As the lines appear below, please set them down exactly, starting at the first and finishing with the one containing "Click the Feb label on x-axis".

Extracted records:
┌──
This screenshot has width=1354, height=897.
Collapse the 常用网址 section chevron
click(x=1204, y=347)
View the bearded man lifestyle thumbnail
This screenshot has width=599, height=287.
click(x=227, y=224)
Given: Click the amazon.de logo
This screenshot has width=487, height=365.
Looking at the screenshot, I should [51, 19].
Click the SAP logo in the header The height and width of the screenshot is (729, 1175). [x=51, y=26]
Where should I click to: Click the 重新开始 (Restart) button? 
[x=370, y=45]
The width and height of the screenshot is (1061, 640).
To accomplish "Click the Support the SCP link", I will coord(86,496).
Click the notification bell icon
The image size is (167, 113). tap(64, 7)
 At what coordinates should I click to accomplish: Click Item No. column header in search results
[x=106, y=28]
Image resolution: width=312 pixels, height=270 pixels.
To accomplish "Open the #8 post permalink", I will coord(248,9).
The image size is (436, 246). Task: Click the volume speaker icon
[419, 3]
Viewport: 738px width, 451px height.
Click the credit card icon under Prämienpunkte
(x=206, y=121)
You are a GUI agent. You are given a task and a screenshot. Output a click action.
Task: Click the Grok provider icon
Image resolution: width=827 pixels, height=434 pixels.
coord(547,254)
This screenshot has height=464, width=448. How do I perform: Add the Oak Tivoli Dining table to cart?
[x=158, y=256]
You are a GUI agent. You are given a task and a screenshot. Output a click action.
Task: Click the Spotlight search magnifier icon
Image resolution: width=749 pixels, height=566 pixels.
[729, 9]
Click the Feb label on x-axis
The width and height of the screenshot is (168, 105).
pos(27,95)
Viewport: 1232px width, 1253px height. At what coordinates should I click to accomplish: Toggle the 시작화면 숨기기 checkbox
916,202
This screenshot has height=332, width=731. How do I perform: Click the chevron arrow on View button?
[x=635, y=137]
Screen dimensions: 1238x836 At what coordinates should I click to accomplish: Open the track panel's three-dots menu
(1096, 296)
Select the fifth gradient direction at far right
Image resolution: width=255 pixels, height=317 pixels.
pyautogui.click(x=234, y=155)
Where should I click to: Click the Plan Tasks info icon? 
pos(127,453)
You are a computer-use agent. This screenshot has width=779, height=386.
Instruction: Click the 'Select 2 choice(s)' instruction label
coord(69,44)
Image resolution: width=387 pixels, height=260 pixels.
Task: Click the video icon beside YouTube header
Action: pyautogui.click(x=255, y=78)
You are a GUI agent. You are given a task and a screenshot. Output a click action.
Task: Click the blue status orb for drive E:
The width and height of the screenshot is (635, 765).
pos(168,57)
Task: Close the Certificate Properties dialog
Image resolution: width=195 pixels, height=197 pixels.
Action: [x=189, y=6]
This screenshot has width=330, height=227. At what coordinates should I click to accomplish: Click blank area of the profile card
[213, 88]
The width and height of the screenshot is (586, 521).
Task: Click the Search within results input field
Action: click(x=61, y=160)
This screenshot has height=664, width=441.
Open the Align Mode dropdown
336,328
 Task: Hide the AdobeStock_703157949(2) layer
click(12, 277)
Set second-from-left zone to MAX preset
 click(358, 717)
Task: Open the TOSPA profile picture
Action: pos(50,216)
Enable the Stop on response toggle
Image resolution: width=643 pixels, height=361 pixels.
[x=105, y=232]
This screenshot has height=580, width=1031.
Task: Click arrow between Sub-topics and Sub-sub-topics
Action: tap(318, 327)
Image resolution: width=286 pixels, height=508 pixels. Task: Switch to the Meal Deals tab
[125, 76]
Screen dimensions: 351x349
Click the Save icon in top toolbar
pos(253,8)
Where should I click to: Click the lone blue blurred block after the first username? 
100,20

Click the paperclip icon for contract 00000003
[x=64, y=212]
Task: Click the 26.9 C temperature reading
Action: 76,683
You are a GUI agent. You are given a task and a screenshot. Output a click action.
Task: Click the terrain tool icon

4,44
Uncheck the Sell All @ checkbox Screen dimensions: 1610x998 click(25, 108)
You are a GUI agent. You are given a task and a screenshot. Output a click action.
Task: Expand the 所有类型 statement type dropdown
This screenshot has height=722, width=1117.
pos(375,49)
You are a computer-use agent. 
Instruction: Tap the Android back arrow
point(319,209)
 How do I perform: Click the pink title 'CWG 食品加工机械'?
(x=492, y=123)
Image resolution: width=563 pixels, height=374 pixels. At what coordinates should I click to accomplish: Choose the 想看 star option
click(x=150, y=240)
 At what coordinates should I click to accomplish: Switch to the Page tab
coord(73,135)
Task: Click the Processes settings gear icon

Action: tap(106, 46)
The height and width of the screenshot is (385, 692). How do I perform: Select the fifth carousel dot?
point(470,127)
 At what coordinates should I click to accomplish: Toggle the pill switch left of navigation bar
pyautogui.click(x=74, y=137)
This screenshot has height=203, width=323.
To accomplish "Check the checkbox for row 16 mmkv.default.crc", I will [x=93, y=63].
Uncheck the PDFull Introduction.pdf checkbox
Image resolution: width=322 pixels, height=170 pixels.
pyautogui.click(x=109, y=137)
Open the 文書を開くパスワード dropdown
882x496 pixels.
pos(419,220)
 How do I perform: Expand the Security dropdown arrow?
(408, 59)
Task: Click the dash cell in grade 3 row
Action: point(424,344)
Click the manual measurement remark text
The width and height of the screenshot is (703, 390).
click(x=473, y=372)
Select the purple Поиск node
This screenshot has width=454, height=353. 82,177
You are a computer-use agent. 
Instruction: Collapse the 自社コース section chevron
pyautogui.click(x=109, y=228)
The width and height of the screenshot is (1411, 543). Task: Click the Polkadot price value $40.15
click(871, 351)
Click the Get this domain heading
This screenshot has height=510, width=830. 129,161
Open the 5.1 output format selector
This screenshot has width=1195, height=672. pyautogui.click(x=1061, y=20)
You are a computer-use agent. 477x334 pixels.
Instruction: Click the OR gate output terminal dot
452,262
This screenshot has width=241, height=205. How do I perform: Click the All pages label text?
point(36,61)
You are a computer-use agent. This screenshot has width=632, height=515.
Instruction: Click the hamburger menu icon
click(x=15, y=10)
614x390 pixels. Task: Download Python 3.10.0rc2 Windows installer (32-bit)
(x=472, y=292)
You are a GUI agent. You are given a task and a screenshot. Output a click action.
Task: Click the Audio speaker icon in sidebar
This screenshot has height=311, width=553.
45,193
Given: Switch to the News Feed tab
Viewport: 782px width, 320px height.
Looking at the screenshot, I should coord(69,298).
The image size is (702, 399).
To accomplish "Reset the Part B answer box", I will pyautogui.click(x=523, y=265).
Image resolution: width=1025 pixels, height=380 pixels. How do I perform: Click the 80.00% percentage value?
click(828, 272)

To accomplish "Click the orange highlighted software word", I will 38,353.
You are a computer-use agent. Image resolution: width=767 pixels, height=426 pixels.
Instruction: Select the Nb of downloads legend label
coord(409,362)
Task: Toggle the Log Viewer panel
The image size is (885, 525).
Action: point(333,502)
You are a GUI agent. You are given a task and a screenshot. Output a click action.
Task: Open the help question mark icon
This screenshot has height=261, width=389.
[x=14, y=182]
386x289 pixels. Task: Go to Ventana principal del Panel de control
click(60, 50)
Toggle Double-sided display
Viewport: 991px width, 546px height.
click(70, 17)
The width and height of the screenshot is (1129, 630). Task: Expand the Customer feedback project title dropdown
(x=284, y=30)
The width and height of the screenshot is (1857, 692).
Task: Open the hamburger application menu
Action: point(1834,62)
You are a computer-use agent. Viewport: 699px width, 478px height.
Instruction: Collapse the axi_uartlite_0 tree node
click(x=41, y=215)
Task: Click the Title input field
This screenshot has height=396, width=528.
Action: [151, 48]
└──
** ANSWER TO THIS TASK **
This screenshot has width=1354, height=897.
Collapse the 常用网址 section chevron
click(x=1204, y=347)
View the bearded man lifestyle thumbnail
This screenshot has width=599, height=287.
click(x=227, y=224)
Given: Click the amazon.de logo
This screenshot has width=487, height=365.
Looking at the screenshot, I should [51, 19].
Click the SAP logo in the header The height and width of the screenshot is (729, 1175). [x=51, y=26]
Where should I click to: Click the 重新开始 (Restart) button? 
[x=370, y=45]
The width and height of the screenshot is (1061, 640).
To accomplish "Click the Support the SCP link", I will coord(86,496).
Click the notification bell icon
The image size is (167, 113). tap(64, 7)
 At what coordinates should I click to accomplish: Click Item No. column header in search results
[x=106, y=28]
Image resolution: width=312 pixels, height=270 pixels.
To accomplish "Open the #8 post permalink", I will coord(248,9).
The image size is (436, 246). Task: Click the volume speaker icon
[419, 3]
Viewport: 738px width, 451px height.
Click the credit card icon under Prämienpunkte
(x=206, y=121)
You are a GUI agent. You are given a task and a screenshot. Output a click action.
Task: Click the Grok provider icon
Image resolution: width=827 pixels, height=434 pixels.
coord(547,254)
This screenshot has height=464, width=448. How do I perform: Add the Oak Tivoli Dining table to cart?
[x=158, y=256]
You are a GUI agent. You are given a task and a screenshot. Output a click action.
Task: Click the Spotlight search magnifier icon
Image resolution: width=749 pixels, height=566 pixels.
[729, 9]
Click the Feb label on x-axis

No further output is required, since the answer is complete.